The US Bureau of Labor Statistics is set to release the Consumer Price Index (CPI) data for September. This information will be available on Friday at 12:30 GMT.
The release could affect the US Dollar, as it may impact expectations regarding the Fed’s interest rate decisions for the rest of the year. Analysts are particularly watching for any effects of President Donald Trump’s tariffs on prices.
Inflation Trends
With the September CPI data due in the next hour, we are positioned for an inflation figure that could exceed the 4.0% consensus estimate. Recent data, like the Producer Price Index for September 2025, already showed a 0.5% monthly jump, largely driven by the new tariffs on imported electronics. This follows August’s 3.8% CPI reading, suggesting the upward trend is solidifying.
Volatility is our main focus, with the VIX index already climbing to 19 this past week in anticipation of a hawkish Fed reaction. We see opportunities in buying near-term call options on the VIX or put options on bond ETFs like the TLT. A higher-than-expected inflation print will almost certainly cause a spike in market fear.

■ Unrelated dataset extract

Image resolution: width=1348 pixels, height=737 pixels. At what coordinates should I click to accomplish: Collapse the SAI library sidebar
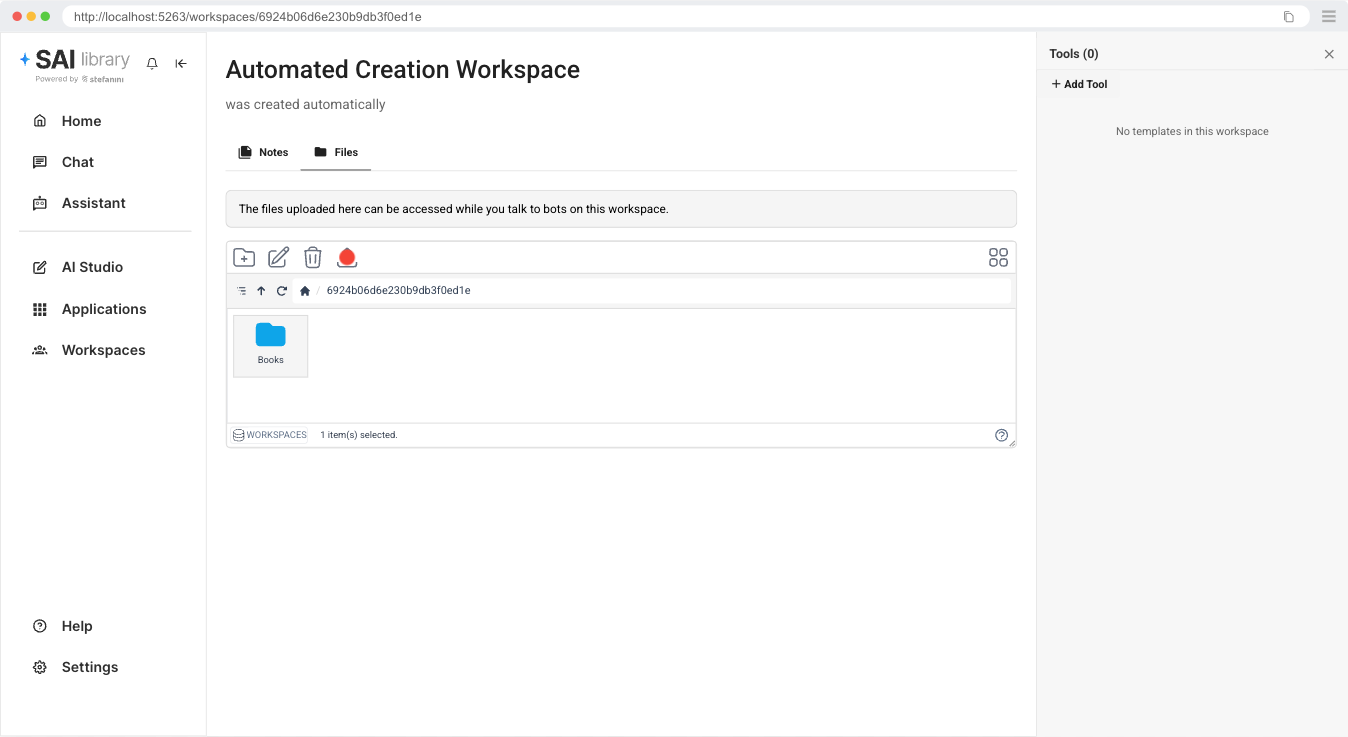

Interest rate futures are signaling a major shift but may not have fully priced in the Fed’s potential response. The CME FedWatch tool showed a 60% chance of a November rate hike yesterday, a number we expect to jump above 85% if inflation comes in hot. We are therefore watching for opportunities to short December SOFR futures immediately after the release.
Market Strategies
For equity indices, we are hedging against a downturn similar to the market reaction we saw throughout 2022 when the Fed aggressively tightened policy. A strong inflation number would likely pressure growth stocks, making put spreads on the Nasdaq 100 an attractive defensive play. The market has been overly optimistic recently, and this could be the catalyst for a correction.
The US Dollar is poised to strengthen significantly if inflation accelerates, as interest rate differentials would widen in its favor. We are looking at call options on the U.S. Dollar Index (DXY), particularly against the Euro, which is facing its own economic slowdown. A move above 108 on the DXY in the coming weeks seems highly plausible.